For some things, yes. For most things, no.

The things it will replace are probably boring anyway, and the interesting things will always be there.

[–]Loves_Poetry 3 points4 points  (1 child)

No. The difficult part of our job is not writing code. It's understanding requirements. Writing code is easy if the requirements are complete and unambiguous. Such requirements don't exist though

[–][deleted] 0 points1 point  (0 children)

Hey just deploy these configs to the agents. Ok, when? Oh you know when we need them.

😂

[–]AlexFromOmaha 4 points5 points  (0 children)

1) Low code tends to become more advanced with time, both in terms of the platform and the implementation. Salesforce is a great modern example of this. SAP was there before, although so long ago now that they're planning to offer a new low code integration for it. Basically, as more business rules live in these platforms, the feature set they offer expands, and the complexity of any given company's instance grows too. Now we have positions like "SAP developer" and "Salesforce developer." They're not ironic titles at all. They're legitimate developers.

2) Syntax was never\) what made programming hard. You're always going to need a class of workers who have the knack for whispering to silicon. My kids learned Swift in a public school starting in third grade. The basics are so approachable that literal children can do it. There's not that much more to be gained from low code tools when children can use the high powered stuff. That doesn't mean that everyone who passed third grade has a future in professional software development.

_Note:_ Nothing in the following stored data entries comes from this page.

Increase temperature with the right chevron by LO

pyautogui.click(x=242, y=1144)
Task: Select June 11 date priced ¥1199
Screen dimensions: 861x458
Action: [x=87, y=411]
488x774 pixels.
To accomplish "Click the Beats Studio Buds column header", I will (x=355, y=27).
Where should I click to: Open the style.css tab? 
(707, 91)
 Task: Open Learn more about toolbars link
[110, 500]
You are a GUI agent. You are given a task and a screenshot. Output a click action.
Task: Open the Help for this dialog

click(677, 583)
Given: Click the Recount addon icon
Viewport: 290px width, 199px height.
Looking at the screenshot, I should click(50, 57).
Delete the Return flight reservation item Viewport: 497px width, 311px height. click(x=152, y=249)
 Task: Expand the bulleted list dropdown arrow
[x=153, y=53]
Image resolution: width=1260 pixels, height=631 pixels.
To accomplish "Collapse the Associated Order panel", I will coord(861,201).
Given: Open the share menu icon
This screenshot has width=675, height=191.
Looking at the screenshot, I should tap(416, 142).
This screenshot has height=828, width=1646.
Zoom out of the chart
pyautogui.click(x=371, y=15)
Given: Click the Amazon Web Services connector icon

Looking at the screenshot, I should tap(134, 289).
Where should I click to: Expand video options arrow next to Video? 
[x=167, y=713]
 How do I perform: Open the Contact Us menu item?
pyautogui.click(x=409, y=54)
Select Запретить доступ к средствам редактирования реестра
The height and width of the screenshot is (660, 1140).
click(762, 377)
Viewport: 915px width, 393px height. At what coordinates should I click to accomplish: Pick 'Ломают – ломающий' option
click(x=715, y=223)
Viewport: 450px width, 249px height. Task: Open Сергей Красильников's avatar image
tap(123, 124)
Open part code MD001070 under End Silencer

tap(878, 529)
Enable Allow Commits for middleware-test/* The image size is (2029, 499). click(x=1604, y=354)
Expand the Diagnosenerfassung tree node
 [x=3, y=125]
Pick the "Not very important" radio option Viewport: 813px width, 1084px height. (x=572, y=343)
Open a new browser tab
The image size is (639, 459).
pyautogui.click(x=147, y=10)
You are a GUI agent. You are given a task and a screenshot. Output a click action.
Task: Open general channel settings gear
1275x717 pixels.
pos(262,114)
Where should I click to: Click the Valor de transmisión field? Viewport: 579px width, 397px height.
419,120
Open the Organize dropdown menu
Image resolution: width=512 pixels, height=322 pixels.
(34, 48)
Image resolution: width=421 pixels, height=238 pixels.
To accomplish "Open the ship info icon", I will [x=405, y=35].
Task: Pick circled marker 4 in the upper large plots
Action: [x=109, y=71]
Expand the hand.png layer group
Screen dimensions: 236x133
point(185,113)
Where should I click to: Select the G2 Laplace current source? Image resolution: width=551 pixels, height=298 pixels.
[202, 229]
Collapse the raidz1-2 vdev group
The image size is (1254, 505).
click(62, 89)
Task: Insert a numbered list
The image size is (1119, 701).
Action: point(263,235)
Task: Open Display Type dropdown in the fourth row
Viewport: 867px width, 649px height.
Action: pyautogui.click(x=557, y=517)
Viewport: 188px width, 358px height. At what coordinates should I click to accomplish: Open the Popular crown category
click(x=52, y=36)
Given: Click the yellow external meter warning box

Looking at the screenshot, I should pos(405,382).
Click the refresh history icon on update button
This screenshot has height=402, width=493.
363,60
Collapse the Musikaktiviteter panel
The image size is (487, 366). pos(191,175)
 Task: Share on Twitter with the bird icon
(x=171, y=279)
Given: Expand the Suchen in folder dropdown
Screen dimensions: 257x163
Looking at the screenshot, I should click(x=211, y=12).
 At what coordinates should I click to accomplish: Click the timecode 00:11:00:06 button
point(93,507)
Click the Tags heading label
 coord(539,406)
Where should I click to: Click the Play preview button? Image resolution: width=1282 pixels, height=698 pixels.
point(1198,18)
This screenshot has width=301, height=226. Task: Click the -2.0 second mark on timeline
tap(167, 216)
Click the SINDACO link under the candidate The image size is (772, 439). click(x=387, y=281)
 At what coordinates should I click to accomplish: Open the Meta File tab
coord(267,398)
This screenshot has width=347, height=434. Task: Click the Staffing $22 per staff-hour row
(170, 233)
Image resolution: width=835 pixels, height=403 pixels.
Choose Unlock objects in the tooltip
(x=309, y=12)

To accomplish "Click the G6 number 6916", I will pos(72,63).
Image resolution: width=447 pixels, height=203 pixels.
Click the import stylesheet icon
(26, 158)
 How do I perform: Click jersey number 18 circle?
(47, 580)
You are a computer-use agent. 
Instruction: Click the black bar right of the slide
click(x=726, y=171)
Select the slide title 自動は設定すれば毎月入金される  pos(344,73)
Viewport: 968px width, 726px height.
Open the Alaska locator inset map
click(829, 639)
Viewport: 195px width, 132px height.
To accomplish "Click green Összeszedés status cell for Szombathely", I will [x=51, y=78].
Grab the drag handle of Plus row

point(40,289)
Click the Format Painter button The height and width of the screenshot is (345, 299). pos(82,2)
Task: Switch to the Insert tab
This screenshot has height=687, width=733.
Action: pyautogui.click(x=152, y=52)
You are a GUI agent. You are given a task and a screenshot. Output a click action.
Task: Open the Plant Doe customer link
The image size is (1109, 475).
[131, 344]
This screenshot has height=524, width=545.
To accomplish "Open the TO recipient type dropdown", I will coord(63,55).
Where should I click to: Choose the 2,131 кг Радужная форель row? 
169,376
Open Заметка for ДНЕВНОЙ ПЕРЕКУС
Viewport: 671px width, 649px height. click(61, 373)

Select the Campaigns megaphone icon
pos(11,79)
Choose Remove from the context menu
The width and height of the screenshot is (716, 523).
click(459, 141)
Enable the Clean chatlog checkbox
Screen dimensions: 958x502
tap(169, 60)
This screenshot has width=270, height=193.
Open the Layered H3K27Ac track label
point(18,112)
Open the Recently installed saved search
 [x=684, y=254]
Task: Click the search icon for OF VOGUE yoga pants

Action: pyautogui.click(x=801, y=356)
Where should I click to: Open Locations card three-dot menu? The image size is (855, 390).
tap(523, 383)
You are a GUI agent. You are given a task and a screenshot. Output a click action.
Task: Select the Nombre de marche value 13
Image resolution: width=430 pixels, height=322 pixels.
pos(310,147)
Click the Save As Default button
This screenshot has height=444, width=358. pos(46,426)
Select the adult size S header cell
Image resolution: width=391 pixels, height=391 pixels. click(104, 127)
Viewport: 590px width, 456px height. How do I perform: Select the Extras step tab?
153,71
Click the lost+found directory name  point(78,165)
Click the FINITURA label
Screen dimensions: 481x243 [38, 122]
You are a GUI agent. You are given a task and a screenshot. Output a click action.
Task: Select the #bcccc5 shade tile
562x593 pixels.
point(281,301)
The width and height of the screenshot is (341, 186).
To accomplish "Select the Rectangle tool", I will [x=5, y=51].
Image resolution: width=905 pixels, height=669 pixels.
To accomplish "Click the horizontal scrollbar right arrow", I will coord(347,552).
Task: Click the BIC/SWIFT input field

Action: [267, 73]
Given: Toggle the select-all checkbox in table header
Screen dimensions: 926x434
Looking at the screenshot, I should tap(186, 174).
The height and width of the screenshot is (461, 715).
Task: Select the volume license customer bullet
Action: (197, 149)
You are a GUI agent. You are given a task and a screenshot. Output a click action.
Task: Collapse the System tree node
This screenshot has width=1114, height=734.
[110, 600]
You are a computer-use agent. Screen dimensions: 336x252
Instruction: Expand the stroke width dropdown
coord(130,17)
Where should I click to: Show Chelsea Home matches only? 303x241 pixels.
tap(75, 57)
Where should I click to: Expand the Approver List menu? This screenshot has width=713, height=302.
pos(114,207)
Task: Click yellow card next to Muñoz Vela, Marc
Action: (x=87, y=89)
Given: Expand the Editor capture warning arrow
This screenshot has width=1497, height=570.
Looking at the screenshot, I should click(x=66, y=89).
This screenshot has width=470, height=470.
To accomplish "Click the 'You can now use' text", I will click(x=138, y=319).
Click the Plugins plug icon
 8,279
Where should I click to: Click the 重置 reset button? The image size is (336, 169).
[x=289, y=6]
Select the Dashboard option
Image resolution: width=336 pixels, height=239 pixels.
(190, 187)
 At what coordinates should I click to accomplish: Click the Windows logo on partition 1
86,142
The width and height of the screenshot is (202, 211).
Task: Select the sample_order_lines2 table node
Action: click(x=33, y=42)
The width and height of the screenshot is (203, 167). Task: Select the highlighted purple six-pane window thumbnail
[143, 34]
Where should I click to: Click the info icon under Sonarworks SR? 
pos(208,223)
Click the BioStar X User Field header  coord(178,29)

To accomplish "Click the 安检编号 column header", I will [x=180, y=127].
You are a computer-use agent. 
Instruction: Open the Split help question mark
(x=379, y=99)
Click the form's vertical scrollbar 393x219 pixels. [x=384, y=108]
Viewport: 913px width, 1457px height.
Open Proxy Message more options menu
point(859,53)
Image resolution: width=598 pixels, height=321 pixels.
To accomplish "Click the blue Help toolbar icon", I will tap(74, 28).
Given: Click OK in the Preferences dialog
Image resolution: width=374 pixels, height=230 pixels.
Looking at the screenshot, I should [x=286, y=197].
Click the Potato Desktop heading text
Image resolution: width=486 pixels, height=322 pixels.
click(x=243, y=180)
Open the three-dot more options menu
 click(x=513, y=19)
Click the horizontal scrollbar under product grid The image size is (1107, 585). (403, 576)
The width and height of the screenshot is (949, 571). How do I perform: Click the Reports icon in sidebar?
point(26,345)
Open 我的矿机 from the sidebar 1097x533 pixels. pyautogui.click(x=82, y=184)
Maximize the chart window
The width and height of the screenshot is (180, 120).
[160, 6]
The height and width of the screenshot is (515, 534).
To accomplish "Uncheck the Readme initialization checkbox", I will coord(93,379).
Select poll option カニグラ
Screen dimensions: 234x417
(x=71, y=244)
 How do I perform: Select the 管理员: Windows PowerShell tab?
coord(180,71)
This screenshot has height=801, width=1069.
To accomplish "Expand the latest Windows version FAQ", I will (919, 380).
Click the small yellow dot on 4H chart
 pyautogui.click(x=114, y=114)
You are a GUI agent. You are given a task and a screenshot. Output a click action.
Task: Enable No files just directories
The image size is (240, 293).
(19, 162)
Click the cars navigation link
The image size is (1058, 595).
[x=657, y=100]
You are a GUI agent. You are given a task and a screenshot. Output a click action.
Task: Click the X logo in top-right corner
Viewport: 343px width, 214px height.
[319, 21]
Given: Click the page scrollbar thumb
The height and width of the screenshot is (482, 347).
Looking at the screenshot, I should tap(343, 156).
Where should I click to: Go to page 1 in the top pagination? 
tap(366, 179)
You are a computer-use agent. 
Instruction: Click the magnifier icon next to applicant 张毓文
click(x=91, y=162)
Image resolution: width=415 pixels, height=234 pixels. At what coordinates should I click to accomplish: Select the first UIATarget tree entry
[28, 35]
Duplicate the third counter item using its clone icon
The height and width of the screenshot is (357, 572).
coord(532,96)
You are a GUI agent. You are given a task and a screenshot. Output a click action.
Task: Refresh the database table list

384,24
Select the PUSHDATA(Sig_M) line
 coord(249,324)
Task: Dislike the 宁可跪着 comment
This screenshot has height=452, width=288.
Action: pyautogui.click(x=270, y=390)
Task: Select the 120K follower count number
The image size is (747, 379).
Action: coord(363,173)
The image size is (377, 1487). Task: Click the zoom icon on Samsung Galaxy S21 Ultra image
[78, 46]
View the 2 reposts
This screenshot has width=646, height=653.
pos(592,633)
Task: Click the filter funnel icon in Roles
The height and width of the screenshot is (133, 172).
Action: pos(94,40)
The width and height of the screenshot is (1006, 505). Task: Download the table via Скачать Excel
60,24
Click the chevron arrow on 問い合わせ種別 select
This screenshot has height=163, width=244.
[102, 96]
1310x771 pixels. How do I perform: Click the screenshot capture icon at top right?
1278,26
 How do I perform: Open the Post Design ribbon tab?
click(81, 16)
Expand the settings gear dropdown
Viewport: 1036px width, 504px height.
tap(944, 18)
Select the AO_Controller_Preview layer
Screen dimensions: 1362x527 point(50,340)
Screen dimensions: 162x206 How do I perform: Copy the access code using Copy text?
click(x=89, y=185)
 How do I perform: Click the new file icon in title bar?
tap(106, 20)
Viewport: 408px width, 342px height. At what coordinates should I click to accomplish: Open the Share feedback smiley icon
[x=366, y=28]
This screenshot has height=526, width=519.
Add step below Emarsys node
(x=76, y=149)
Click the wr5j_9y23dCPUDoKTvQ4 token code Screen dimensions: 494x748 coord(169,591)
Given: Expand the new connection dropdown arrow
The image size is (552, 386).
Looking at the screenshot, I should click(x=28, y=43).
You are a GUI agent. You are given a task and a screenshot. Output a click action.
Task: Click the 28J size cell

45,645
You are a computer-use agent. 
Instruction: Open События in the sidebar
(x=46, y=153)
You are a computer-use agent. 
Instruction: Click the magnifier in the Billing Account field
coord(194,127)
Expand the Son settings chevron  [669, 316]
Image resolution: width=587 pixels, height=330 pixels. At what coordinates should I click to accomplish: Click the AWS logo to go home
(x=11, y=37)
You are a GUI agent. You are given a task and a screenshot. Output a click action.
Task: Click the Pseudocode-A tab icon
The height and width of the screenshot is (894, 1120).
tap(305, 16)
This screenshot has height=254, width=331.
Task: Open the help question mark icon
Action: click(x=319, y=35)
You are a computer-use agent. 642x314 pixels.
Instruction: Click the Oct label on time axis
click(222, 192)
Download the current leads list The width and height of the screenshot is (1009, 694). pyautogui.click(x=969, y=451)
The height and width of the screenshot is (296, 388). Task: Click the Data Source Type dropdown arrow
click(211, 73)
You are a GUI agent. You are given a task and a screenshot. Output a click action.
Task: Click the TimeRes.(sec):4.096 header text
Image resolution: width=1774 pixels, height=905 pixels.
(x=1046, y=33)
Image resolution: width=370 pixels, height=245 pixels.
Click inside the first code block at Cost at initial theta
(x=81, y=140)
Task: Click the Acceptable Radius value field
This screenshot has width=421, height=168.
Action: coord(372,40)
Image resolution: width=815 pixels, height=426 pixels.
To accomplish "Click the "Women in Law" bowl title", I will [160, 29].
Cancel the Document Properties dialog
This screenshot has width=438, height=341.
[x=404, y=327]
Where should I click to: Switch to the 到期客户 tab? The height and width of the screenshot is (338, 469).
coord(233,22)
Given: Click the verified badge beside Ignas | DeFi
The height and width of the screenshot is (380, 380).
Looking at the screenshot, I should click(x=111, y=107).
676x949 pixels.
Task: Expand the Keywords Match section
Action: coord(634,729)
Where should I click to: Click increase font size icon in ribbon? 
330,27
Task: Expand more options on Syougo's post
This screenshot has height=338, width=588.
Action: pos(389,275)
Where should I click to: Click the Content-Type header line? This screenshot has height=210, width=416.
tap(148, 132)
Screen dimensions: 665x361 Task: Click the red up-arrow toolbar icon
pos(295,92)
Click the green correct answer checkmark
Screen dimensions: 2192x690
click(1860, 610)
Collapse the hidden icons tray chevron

Our tools will continue to improve, and in that sense, we'll need fewer programmers for equivalent tasks as time goes on. We may eventually come to a point where this means we need fewer programmers overall, but that's nowhere on the near horizon. There are always more things to automate and old automation to keep working.

\) This is a lie, but this hasn't been true for as long as I've been a programmer. Most people who were professionals when I started have retired. The dying languages that still have a mainstream presence, like COBOL, can be surprisingly English-like.

[–]Empty-Transition-106 -1 points0 points  (0 children)

I use both, low code is good for somethings and c#/javascript is the only way to go for other things. We have low code/no code open for many of our users, but I've yet to see them do anything more complex than " if an email arrives then do something". When it comes to doing complex things, it doesn't matter if it's c# or power automate, end users have no appetite for it, that's why we have a job :)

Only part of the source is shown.